In this section, we provide background definitions for misinformation or misleading content. We then place our work in the context of prior literature on mitigating misinformation. We also provide background on LLMs.
By misinformation, we refer to any content that is objectively false or misleading according to fact-checking sources (e.g., Snopes and Poynter). All reliability labels in this work were sourced from Pennycook et al. (2021a). In contrast to disinformation (which is known by the author to be false), misinformation may consist of either intentionally and unintentionally false content.
Our work aligns with a growing body of literature, mostly from political science, that examines the effectiveness of mitigating misinformation through user-facing interventions. Assuming a known ground truth label determined by human or AI fact-checkers, this literature aims to reduce user consumption and interaction with false content by designing effective ways to present this information or to otherwise nudge users to consider them.
Fact-checking labels that are specifically attributed to AI have been shown to be effective as interventions in reducing user consumption of misinformation (Kyza et al. 2021), though earlier studies found they are often less effective than labels attributed to other sources such as professional fact-checkers (Seo et al. 2019; Yaqub et al. 2020; Liu 2021; Zhang et al. 2021). There is evidence that explaining the mechanics behind how the fact-checking label is generated improves their effectiveness (Epstein et al. 2022). Concurrently with our work, it has been found that GPT-based explanations of content veracity can significantly reduce social media users’ reported tendency to accept false claims (Hsu et al. 2023), though they can be equally effective when used with malicious intent to generate deceptive explanations (Danry et al. 2022). There have also been some early works that explore the use of personalization in AI fact-checking systems, such as Jahanbakhsh et al. (2023), which examines the effects of a personalized AI prediction tool based on the user’s own assessments, and Jhaver et al. (2023), focusing on toxicity in personalized content moderation tools. Our work departs from these as we consider the generation of arguments and justifications given a label, rather than predicting the veracity.

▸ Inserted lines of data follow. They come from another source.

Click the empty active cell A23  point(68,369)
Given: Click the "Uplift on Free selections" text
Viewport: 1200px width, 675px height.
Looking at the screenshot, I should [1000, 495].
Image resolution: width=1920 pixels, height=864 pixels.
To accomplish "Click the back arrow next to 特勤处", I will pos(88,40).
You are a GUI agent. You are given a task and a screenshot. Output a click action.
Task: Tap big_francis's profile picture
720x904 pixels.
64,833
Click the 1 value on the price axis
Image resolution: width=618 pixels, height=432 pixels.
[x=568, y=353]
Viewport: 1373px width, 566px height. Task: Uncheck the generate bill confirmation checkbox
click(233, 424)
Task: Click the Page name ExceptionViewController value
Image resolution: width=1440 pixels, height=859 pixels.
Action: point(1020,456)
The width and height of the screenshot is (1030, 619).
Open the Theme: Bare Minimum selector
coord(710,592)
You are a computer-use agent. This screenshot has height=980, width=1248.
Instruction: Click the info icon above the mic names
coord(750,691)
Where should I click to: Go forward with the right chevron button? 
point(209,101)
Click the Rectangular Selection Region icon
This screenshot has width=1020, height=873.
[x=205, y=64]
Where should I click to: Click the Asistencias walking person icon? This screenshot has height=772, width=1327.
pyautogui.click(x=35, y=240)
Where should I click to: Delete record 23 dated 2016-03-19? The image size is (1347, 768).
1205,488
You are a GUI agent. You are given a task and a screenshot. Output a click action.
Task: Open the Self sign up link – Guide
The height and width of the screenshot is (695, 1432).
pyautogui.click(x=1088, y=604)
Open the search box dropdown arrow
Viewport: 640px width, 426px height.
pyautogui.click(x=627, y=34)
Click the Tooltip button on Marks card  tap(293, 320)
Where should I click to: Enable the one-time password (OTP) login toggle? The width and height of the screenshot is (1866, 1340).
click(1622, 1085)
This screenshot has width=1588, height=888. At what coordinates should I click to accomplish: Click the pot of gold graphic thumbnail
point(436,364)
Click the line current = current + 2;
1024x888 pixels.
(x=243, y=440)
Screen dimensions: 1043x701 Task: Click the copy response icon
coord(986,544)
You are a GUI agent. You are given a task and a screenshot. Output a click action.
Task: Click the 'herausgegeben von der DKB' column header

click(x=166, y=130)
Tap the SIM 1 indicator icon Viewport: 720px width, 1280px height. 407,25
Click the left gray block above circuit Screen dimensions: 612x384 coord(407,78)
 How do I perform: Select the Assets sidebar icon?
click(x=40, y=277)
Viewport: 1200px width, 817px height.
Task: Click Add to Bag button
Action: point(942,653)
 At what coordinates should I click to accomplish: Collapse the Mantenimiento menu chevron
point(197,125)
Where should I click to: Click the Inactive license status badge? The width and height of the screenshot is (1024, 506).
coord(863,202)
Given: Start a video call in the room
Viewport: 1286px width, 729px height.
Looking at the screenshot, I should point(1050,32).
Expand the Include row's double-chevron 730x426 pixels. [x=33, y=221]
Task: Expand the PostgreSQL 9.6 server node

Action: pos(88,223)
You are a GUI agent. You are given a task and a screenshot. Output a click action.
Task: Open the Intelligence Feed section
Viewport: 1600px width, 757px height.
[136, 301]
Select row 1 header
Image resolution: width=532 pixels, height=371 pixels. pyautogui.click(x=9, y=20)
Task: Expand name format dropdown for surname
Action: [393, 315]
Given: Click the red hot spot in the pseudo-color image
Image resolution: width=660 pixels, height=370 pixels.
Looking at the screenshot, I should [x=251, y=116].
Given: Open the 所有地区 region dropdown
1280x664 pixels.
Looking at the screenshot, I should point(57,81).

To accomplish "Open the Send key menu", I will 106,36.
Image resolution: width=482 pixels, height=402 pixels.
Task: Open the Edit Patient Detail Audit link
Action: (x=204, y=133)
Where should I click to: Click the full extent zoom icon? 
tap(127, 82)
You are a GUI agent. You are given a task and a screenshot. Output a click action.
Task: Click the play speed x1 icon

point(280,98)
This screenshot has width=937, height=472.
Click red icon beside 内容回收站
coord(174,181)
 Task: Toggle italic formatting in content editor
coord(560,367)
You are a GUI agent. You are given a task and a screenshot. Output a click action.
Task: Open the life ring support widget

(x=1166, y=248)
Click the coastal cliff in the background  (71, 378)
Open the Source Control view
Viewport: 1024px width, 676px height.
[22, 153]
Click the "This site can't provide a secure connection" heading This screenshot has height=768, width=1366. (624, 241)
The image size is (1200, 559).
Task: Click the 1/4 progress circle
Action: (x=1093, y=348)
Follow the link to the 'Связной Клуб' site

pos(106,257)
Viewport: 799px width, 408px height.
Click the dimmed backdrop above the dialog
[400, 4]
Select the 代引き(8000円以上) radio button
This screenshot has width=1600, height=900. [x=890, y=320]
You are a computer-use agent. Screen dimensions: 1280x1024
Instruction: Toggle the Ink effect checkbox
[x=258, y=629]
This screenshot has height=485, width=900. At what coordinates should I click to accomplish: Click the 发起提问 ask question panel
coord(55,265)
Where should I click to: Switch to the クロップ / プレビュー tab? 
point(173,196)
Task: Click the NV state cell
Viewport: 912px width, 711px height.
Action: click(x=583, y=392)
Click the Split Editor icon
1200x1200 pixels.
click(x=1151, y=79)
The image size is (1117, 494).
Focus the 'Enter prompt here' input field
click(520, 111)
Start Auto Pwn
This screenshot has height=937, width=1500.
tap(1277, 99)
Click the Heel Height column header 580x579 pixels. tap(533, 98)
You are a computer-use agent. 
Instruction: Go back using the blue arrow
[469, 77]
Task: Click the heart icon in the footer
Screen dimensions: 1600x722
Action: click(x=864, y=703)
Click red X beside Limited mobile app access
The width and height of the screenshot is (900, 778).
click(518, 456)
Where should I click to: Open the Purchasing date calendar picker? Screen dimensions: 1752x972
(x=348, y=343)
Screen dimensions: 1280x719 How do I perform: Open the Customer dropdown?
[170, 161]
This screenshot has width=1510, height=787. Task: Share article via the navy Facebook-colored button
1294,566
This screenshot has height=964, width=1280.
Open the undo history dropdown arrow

We use autoregressive generative LLMs like GPT-4 (OpenAI et al. 2023) in designing our user-facing interventions. Given a sequence of tokens that represent a sentence, these models output a probability distribution for the next token. Initially, LLMs are pretrained for next token prediction using large corpora of web data. During this pretraining stage, LLMs learn latent concepts, which allows them to generalize to previously unseen tasks only with textual prompting, a phenomenon known as “in-context learning” (Xie et al. 2021).
We recruit human participants to interact with a simulated news feed interface that mimics real-world social media platforms such as Facebook and X (formerly Twitter). The news feed consists of news headlines, or claims, and an intervention (“Find out more”) that the user may voluntarily click on. Upon doing so, they may see a prompt with a veracity label of the headline (true or false) and an explanation of the label. Users may react to the news item as they normally would on social media, and provide feedback on the prompt. By varying the types of interventions presented to users and comparing their subsequent behavior, we can analyze the impacts of various interventions. Details of the interface are given in section 3.1. Phase I ( section 4) compares the effectiveness of five non-personalized explanations, while phase II ( section 5) directly compares GPT-4 generated explanations with and without personalization. In both phases, the full experiment consists of four components: (1) a consent form, (2) task instructions, (3) a questionnaire on user demographics and opinions, and (4) a simulated newsfeed. We present data on the study participants and demographic results from the questionnaire in section 3.4.
Each participant receives five news items, randomly sampled from a dataset of 461 political news headlines collected by Pennycook et al. (2021a). Our experiment uses 188 true articles and 185 false articles.1 Each news item consists of the headline (which we also call a claim), the accompanying image, and the source of the news article. Users can interact with the posts by liking, sharing, or flagging them (shown in the bottom-left of Figure 2). Each user is instructed to perform at least one of these interactions for at least three out of five news items. Users also have the option to click on a “Find out more” button, which displays a pop-up that we call an intervention. Except for the control setting, the intervention consists of two pieces of information: a label indicating whether the claim is true or false and an explanation either supporting or refuting the claim based on the label. In the pop-up, users can rate their perceived helpfulness of this information on a 4-point Likert scale (very helpful, somewhat helpful, somewhat unhelpful, very unhelpful). They can also indicate whether they believe the claim is true, false, or are uncertain.2
In phase I, we consider five types of previously proposed interventions for misinformation mitigation in this experiment. Each participant is randomly assigned to one of the five types of interventions with equal probability and only shown that intervention. In phase II, we introduce a sixth intervention type: personalized GPT-4 interventions. Table 1 lists the six types of interventions, with examples based on the false claim from (ref?). We explain how user attributes are inferred in the next section.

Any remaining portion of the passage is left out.